* Task prompt:
Retype each line below without a single alteration.

* Recorded information:
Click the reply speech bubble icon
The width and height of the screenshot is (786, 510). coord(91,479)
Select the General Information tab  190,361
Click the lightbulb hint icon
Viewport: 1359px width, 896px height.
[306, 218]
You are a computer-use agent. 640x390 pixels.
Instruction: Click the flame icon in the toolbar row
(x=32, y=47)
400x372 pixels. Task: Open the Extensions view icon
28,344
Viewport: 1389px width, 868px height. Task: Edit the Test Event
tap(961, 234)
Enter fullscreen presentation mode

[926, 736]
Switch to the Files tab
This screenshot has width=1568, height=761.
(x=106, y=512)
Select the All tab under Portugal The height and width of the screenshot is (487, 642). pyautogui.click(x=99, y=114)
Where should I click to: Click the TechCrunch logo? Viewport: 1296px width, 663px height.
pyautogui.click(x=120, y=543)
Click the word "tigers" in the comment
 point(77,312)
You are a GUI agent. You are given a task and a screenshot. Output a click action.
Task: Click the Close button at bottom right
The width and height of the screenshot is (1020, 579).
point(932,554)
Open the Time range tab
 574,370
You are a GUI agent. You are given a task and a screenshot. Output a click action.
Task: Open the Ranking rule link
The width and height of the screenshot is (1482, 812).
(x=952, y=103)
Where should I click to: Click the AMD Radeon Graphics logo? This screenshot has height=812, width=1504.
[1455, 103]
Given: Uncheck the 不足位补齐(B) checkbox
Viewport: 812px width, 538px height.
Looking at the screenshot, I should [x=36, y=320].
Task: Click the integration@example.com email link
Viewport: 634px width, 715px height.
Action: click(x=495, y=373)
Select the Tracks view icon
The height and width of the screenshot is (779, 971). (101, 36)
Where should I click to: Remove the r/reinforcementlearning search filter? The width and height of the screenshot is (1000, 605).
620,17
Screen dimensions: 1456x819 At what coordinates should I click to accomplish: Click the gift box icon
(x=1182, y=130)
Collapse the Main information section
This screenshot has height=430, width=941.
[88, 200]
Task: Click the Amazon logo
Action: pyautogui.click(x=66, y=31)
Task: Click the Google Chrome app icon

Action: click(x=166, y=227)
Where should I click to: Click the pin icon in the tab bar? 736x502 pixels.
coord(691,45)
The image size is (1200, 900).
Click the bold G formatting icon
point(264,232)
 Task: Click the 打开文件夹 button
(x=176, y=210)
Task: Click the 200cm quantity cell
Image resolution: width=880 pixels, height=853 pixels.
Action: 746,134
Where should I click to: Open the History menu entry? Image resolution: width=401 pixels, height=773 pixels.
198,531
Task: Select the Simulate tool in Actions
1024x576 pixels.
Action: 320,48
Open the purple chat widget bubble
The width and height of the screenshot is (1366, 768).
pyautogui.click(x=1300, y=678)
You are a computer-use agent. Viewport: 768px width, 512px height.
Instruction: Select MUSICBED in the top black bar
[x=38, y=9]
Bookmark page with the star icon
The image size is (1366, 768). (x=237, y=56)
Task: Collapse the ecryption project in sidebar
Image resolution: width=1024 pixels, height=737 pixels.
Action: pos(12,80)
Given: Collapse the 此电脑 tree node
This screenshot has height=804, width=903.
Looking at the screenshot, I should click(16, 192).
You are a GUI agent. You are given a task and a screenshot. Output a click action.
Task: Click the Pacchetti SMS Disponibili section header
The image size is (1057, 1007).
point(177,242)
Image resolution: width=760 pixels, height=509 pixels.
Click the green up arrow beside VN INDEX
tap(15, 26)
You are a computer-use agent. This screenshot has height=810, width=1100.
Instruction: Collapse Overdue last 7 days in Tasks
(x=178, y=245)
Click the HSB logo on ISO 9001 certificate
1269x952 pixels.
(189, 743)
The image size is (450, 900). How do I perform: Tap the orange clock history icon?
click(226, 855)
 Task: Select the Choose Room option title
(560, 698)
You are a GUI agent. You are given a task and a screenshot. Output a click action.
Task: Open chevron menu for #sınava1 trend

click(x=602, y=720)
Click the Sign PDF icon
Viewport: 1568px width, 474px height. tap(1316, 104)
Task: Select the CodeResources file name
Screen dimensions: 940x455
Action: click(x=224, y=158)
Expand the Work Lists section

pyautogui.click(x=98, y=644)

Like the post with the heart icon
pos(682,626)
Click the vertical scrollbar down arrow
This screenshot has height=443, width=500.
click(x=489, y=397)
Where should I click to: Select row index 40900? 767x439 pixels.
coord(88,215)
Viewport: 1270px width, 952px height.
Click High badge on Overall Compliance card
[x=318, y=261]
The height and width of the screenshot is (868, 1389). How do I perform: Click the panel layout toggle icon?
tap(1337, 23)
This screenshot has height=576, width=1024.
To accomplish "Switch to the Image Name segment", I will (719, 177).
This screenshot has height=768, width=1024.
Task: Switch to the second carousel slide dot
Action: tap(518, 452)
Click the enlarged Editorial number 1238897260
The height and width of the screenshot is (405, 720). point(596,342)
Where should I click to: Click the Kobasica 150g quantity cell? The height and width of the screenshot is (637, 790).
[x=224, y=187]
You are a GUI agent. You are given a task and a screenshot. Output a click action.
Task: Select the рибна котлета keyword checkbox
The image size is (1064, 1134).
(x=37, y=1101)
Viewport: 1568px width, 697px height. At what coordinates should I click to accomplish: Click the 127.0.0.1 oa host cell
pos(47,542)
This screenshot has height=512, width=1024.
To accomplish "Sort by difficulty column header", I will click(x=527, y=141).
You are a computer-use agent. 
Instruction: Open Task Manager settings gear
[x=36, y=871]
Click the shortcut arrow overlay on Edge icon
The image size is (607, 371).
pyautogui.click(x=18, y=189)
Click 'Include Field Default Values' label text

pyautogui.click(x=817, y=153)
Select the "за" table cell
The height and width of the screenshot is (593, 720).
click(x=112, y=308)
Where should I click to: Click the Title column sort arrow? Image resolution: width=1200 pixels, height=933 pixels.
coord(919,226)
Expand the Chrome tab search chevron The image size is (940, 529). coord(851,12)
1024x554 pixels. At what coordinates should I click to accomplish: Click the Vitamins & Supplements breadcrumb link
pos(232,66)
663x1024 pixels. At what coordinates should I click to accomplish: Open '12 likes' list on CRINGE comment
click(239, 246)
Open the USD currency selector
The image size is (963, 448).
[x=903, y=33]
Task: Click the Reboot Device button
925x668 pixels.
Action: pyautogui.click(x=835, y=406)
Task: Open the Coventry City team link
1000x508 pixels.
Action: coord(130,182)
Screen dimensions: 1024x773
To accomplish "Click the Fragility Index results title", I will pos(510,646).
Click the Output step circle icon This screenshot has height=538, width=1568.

* Answer space:
Click the reply speech bubble icon
The width and height of the screenshot is (786, 510). coord(91,479)
Select the General Information tab  190,361
Click the lightbulb hint icon
Viewport: 1359px width, 896px height.
[306, 218]
You are a computer-use agent. 640x390 pixels.
Instruction: Click the flame icon in the toolbar row
(x=32, y=47)
400x372 pixels. Task: Open the Extensions view icon
28,344
Viewport: 1389px width, 868px height. Task: Edit the Test Event
tap(961, 234)
Enter fullscreen presentation mode

[926, 736]
Switch to the Files tab
This screenshot has width=1568, height=761.
(x=106, y=512)
Select the All tab under Portugal The height and width of the screenshot is (487, 642). pyautogui.click(x=99, y=114)
Where should I click to: Click the TechCrunch logo? Viewport: 1296px width, 663px height.
pyautogui.click(x=120, y=543)
Click the word "tigers" in the comment
 point(77,312)
You are a GUI agent. You are given a task and a screenshot. Output a click action.
Task: Click the Close button at bottom right
The width and height of the screenshot is (1020, 579).
point(932,554)
Open the Time range tab
 574,370
You are a GUI agent. You are given a task and a screenshot. Output a click action.
Task: Open the Ranking rule link
The width and height of the screenshot is (1482, 812).
(x=952, y=103)
Where should I click to: Click the AMD Radeon Graphics logo? This screenshot has height=812, width=1504.
[1455, 103]
Given: Uncheck the 不足位补齐(B) checkbox
Viewport: 812px width, 538px height.
Looking at the screenshot, I should [x=36, y=320].
Task: Click the integration@example.com email link
Viewport: 634px width, 715px height.
Action: click(x=495, y=373)
Select the Tracks view icon
The height and width of the screenshot is (779, 971). (101, 36)
Where should I click to: Remove the r/reinforcementlearning search filter? The width and height of the screenshot is (1000, 605).
620,17
Screen dimensions: 1456x819 At what coordinates should I click to accomplish: Click the gift box icon
(x=1182, y=130)
Collapse the Main information section
This screenshot has height=430, width=941.
[88, 200]
Task: Click the Amazon logo
Action: pyautogui.click(x=66, y=31)
Task: Click the Google Chrome app icon

Action: click(x=166, y=227)
Where should I click to: Click the pin icon in the tab bar? 736x502 pixels.
coord(691,45)
The image size is (1200, 900).
Click the bold G formatting icon
point(264,232)
 Task: Click the 打开文件夹 button
(x=176, y=210)
Task: Click the 200cm quantity cell
Image resolution: width=880 pixels, height=853 pixels.
Action: 746,134
Where should I click to: Open the History menu entry? Image resolution: width=401 pixels, height=773 pixels.
198,531
Task: Select the Simulate tool in Actions
1024x576 pixels.
Action: 320,48
Open the purple chat widget bubble
The width and height of the screenshot is (1366, 768).
pyautogui.click(x=1300, y=678)
You are a computer-use agent. Viewport: 768px width, 512px height.
Instruction: Select MUSICBED in the top black bar
[x=38, y=9]
Bookmark page with the star icon
The image size is (1366, 768). (x=237, y=56)
Task: Collapse the ecryption project in sidebar
Image resolution: width=1024 pixels, height=737 pixels.
Action: pos(12,80)
Given: Collapse the 此电脑 tree node
This screenshot has height=804, width=903.
Looking at the screenshot, I should click(16, 192).
You are a GUI agent. You are given a task and a screenshot. Output a click action.
Task: Click the Pacchetti SMS Disponibili section header
The image size is (1057, 1007).
point(177,242)
Image resolution: width=760 pixels, height=509 pixels.
Click the green up arrow beside VN INDEX
tap(15, 26)
You are a computer-use agent. This screenshot has height=810, width=1100.
Instruction: Collapse Overdue last 7 days in Tasks
(x=178, y=245)
Click the HSB logo on ISO 9001 certificate
1269x952 pixels.
(189, 743)
The image size is (450, 900). How do I perform: Tap the orange clock history icon?
click(226, 855)
 Task: Select the Choose Room option title
(560, 698)
You are a GUI agent. You are given a task and a screenshot. Output a click action.
Task: Open chevron menu for #sınava1 trend

click(x=602, y=720)
Click the Sign PDF icon
Viewport: 1568px width, 474px height. tap(1316, 104)
Task: Select the CodeResources file name
Screen dimensions: 940x455
Action: click(x=224, y=158)
Expand the Work Lists section

pyautogui.click(x=98, y=644)

Like the post with the heart icon
pos(682,626)
Click the vertical scrollbar down arrow
This screenshot has height=443, width=500.
click(x=489, y=397)
Where should I click to: Select row index 40900? 767x439 pixels.
coord(88,215)
Viewport: 1270px width, 952px height.
Click High badge on Overall Compliance card
[x=318, y=261]
The height and width of the screenshot is (868, 1389). How do I perform: Click the panel layout toggle icon?
tap(1337, 23)
This screenshot has height=576, width=1024.
To accomplish "Switch to the Image Name segment", I will (719, 177).
This screenshot has height=768, width=1024.
Task: Switch to the second carousel slide dot
Action: tap(518, 452)
Click the enlarged Editorial number 1238897260
The height and width of the screenshot is (405, 720). point(596,342)
Where should I click to: Click the Kobasica 150g quantity cell? The height and width of the screenshot is (637, 790).
[x=224, y=187]
You are a GUI agent. You are given a task and a screenshot. Output a click action.
Task: Select the рибна котлета keyword checkbox
The image size is (1064, 1134).
(x=37, y=1101)
Viewport: 1568px width, 697px height. At what coordinates should I click to accomplish: Click the 127.0.0.1 oa host cell
pos(47,542)
This screenshot has height=512, width=1024.
To accomplish "Sort by difficulty column header", I will click(x=527, y=141).
You are a computer-use agent. 
Instruction: Open Task Manager settings gear
[x=36, y=871]
Click the shortcut arrow overlay on Edge icon
The image size is (607, 371).
pyautogui.click(x=18, y=189)
Click 'Include Field Default Values' label text

pyautogui.click(x=817, y=153)
Select the "за" table cell
The height and width of the screenshot is (593, 720).
click(x=112, y=308)
Where should I click to: Click the Title column sort arrow? Image resolution: width=1200 pixels, height=933 pixels.
coord(919,226)
Expand the Chrome tab search chevron The image size is (940, 529). coord(851,12)
1024x554 pixels. At what coordinates should I click to accomplish: Click the Vitamins & Supplements breadcrumb link
pos(232,66)
663x1024 pixels. At what coordinates should I click to accomplish: Open '12 likes' list on CRINGE comment
click(239, 246)
Open the USD currency selector
The image size is (963, 448).
[x=903, y=33]
Task: Click the Reboot Device button
925x668 pixels.
Action: pyautogui.click(x=835, y=406)
Task: Open the Coventry City team link
1000x508 pixels.
Action: coord(130,182)
Screen dimensions: 1024x773
To accomplish "Click the Fragility Index results title", I will pos(510,646).
Click the Output step circle icon This screenshot has height=538, width=1568.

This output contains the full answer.